### What you are asked to do:
From the passage on the Incarnation below, reproduce verbatim the portion that begins with the words "In the Doctrine" and ends after the words "provides an Incarnation.".

Last week we considered the Incarnation of Jesus Christ especially in relation to the doctrine of the Trinity.
We said that the Incarnation is a fine example of the Christian faith inasmuch as in Christianity as in the Incarnation we find that God condescends to man since man cannot rise to God.
We noted that the word incarnation simply means that in Jesus, the Second Person of the Trinity, took on human form – being miraculously conceived and born of a virgin.
We pursued the idea that the incarnation is the central fact of the entire history of the world so much so that time can be measured as “Before Christ,” and “Anno Domini” in the year of our Lord.
We noted that the Incarnation proclaims plurality in the one God inasmuch as Jesus was and remains very God of very God. We noted that in the Incarnation the preexistent Christ was sent by the Father and was conceived by the Holy Ghost underscoring again the Trinitarian nature of Christianity.
In the Doctrine of the Trinity therefore God eternally exists as three distinct persons of Father, Son, and Holy Spirit, in the one being of God.
We examined the idea that the incarnation is distinctly Christian as a doctrine because no other belief system can provide the possibility of an incarnation. We looked at the three possibilities for religions (Deism, Pantheism, and Christianity) and saw that Christianity is Christianity, in part, because it alone provides an Incarnation.
And then we spent just a wee bit of time considering the role/work of each member of the Trinity in the Incarnation considering some of the teachings of Scripture on that subject.

### Data shown:
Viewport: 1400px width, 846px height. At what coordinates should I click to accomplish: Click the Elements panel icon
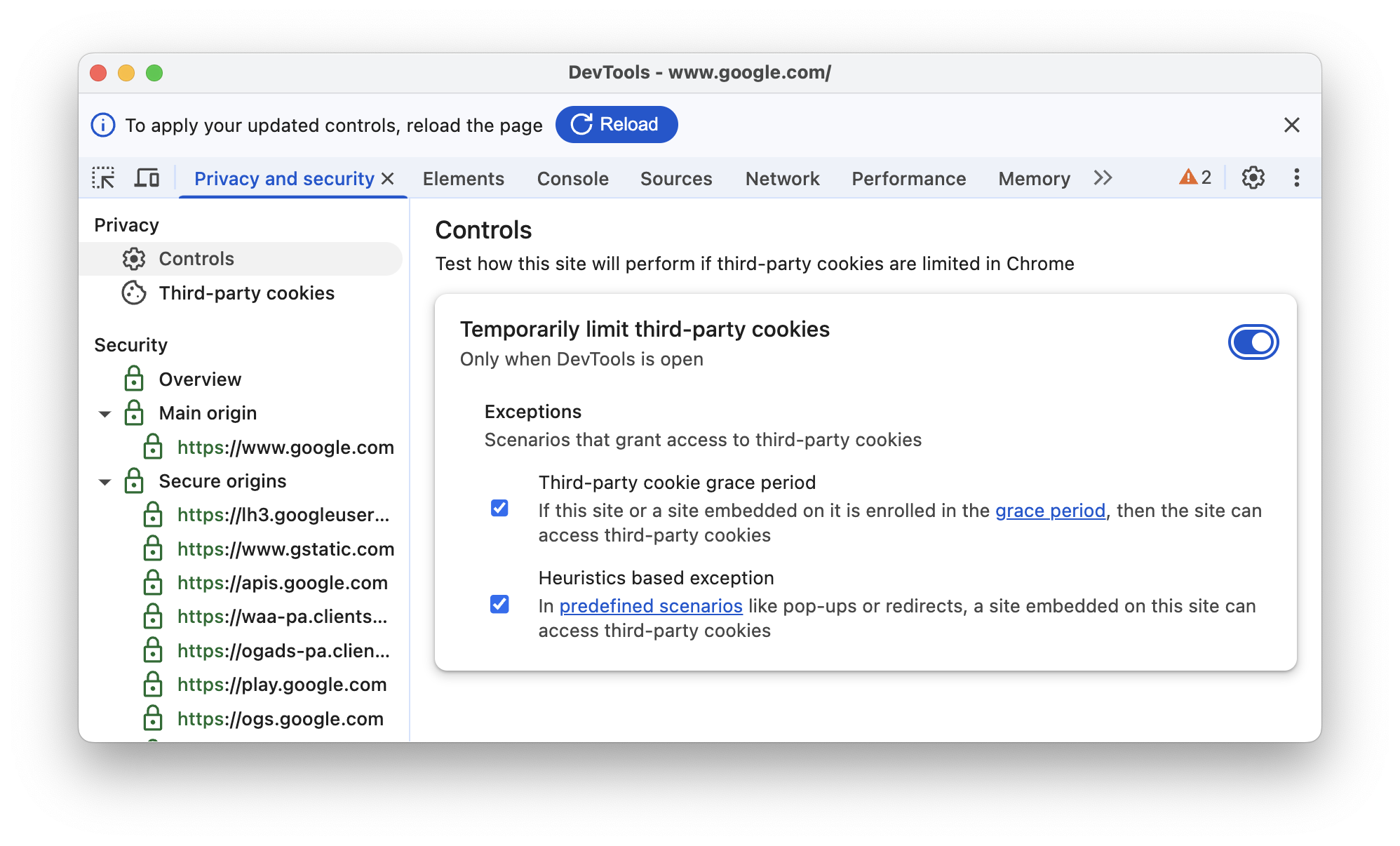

### Result of the exercise:
In the Doctrine of the Trinity therefore God eternally exists as three distinct persons of Father, Son, and Holy Spirit, in the one being of God.
We examined the idea that the incarnation is distinctly Christian as a doctrine because no other belief system can provide the possibility of an incarnation. We looked at the three possibilities for religions (Deism, Pantheism, and Christianity) and saw that Christianity is Christianity, in part, because it alone provides an Incarnation.